GOAL OF THE EXERCISE: Please arrange the data below as a numbered list with one entry per line, omitting any blank lines.

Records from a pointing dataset
<<<<

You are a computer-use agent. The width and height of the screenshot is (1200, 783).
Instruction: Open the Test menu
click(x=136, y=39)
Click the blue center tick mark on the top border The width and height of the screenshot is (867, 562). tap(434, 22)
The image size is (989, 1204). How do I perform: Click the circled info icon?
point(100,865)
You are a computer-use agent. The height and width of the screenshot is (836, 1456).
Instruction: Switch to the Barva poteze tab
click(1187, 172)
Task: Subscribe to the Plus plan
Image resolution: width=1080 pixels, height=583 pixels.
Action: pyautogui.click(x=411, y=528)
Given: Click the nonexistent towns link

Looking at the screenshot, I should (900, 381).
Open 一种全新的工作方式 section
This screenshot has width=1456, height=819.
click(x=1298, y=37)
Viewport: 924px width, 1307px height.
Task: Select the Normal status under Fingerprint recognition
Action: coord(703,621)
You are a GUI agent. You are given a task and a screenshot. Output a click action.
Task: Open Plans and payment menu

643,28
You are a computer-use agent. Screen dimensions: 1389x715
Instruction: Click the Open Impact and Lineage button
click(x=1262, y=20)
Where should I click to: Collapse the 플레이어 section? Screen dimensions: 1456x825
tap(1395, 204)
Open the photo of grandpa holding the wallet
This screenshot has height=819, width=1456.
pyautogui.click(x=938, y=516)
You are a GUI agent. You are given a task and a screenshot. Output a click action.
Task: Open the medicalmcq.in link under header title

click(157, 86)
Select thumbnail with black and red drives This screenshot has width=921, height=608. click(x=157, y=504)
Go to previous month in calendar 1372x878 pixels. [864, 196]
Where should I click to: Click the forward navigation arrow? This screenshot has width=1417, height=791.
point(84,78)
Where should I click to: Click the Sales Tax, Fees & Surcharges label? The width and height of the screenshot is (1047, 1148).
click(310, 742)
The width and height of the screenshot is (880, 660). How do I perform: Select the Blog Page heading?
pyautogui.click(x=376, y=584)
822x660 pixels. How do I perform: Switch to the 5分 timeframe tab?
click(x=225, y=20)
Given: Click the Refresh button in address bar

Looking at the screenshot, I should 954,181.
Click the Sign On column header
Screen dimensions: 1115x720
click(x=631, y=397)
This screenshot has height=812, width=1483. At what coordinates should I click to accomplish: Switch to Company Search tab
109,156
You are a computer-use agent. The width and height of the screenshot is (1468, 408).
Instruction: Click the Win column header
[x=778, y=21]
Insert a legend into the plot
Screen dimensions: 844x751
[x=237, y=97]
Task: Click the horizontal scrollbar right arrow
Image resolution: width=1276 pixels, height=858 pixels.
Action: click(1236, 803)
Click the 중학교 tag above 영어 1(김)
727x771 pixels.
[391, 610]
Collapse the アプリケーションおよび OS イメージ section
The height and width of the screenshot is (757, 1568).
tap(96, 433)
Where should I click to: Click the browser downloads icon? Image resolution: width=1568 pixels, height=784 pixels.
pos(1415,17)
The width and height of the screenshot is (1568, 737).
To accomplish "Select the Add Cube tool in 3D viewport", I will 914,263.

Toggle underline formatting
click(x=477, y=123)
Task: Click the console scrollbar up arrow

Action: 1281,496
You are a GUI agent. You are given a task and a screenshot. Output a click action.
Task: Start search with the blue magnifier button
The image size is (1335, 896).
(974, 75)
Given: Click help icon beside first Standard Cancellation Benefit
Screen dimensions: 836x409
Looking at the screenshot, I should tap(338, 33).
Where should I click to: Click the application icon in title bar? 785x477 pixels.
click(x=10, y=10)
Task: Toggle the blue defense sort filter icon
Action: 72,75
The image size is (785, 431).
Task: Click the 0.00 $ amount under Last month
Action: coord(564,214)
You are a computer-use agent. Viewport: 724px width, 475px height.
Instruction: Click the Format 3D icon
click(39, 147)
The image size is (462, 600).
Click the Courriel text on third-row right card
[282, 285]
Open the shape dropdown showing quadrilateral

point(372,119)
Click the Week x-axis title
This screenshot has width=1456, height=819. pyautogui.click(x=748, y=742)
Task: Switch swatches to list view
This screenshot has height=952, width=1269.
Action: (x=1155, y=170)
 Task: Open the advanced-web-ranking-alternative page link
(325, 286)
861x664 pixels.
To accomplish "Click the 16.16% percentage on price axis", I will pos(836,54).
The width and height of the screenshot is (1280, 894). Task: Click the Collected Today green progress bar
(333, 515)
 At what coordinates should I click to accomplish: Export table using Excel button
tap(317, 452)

>>>>

EXERCISE ANSWER:
1. You are a computer-use agent. The width and height of the screenshot is (1200, 783).
2. Instruction: Open the Test menu
3. click(x=136, y=39)
4. Click the blue center tick mark on the top border The width and height of the screenshot is (867, 562). tap(434, 22)
5. The image size is (989, 1204). How do I perform: Click the circled info icon?
6. point(100,865)
7. You are a computer-use agent. The height and width of the screenshot is (836, 1456).
8. Instruction: Switch to the Barva poteze tab
9. click(1187, 172)
10. Task: Subscribe to the Plus plan
11. Image resolution: width=1080 pixels, height=583 pixels.
12. Action: pyautogui.click(x=411, y=528)
13. Given: Click the nonexistent towns link
14. Looking at the screenshot, I should (900, 381).
15. Open 一种全新的工作方式 section
16. This screenshot has width=1456, height=819.
17. click(x=1298, y=37)
18. Viewport: 924px width, 1307px height.
19. Task: Select the Normal status under Fingerprint recognition
20. Action: coord(703,621)
21. You are a GUI agent. You are given a task and a screenshot. Output a click action.
22. Task: Open Plans and payment menu
23. 643,28
24. You are a computer-use agent. Screen dimensions: 1389x715
25. Instruction: Click the Open Impact and Lineage button
26. click(x=1262, y=20)
27. Where should I click to: Collapse the 플레이어 section? Screen dimensions: 1456x825
28. tap(1395, 204)
29. Open the photo of grandpa holding the wallet
30. This screenshot has height=819, width=1456.
31. pyautogui.click(x=938, y=516)
32. You are a GUI agent. You are given a task and a screenshot. Output a click action.
33. Task: Open the medicalmcq.in link under header title
34. click(157, 86)
35. Select thumbnail with black and red drives This screenshot has width=921, height=608. click(x=157, y=504)
36. Go to previous month in calendar 1372x878 pixels. [864, 196]
37. Where should I click to: Click the forward navigation arrow? This screenshot has width=1417, height=791.
38. point(84,78)
39. Where should I click to: Click the Sales Tax, Fees & Surcharges label? The width and height of the screenshot is (1047, 1148).
40. click(310, 742)
41. The width and height of the screenshot is (880, 660). How do I perform: Select the Blog Page heading?
42. pyautogui.click(x=376, y=584)
43. 822x660 pixels. How do I perform: Switch to the 5分 timeframe tab?
44. click(x=225, y=20)
45. Given: Click the Refresh button in address bar
46. Looking at the screenshot, I should 954,181.
47. Click the Sign On column header
48. Screen dimensions: 1115x720
49. click(x=631, y=397)
50. This screenshot has height=812, width=1483. At what coordinates should I click to accomplish: Switch to Company Search tab
51. 109,156
52. You are a computer-use agent. The width and height of the screenshot is (1468, 408).
53. Instruction: Click the Win column header
54. [x=778, y=21]
55. Insert a legend into the plot
56. Screen dimensions: 844x751
57. [x=237, y=97]
58. Task: Click the horizontal scrollbar right arrow
59. Image resolution: width=1276 pixels, height=858 pixels.
60. Action: click(1236, 803)
61. Click the 중학교 tag above 영어 1(김)
62. 727x771 pixels.
63. [391, 610]
64. Collapse the アプリケーションおよび OS イメージ section
65. The height and width of the screenshot is (757, 1568).
66. tap(96, 433)
67. Where should I click to: Click the browser downloads icon? Image resolution: width=1568 pixels, height=784 pixels.
68. pos(1415,17)
69. The width and height of the screenshot is (1568, 737).
70. To accomplish "Select the Add Cube tool in 3D viewport", I will 914,263.
71. Toggle underline formatting
72. click(x=477, y=123)
73. Task: Click the console scrollbar up arrow
74. Action: 1281,496
75. You are a GUI agent. You are given a task and a screenshot. Output a click action.
76. Task: Start search with the blue magnifier button
77. The image size is (1335, 896).
78. (974, 75)
79. Given: Click help icon beside first Standard Cancellation Benefit
80. Screen dimensions: 836x409
81. Looking at the screenshot, I should tap(338, 33).
82. Where should I click to: Click the application icon in title bar? 785x477 pixels.
83. click(x=10, y=10)
84. Task: Toggle the blue defense sort filter icon
85. Action: 72,75
86. The image size is (785, 431).
87. Task: Click the 0.00 $ amount under Last month
88. Action: coord(564,214)
89. You are a computer-use agent. Viewport: 724px width, 475px height.
90. Instruction: Click the Format 3D icon
91. click(39, 147)
92. The image size is (462, 600).
93. Click the Courriel text on third-row right card
94. [282, 285]
95. Open the shape dropdown showing quadrilateral
96. point(372,119)
97. Click the Week x-axis title
98. This screenshot has width=1456, height=819. pyautogui.click(x=748, y=742)
99. Task: Switch swatches to list view
100. This screenshot has height=952, width=1269.
101. Action: (x=1155, y=170)
102.  Task: Open the advanced-web-ranking-alternative page link
103. (325, 286)
104. 861x664 pixels.
105. To accomplish "Click the 16.16% percentage on price axis", I will pos(836,54).
106. The width and height of the screenshot is (1280, 894). Task: Click the Collected Today green progress bar
107. (333, 515)
108.  At what coordinates should I click to accomplish: Export table using Excel button
109. tap(317, 452)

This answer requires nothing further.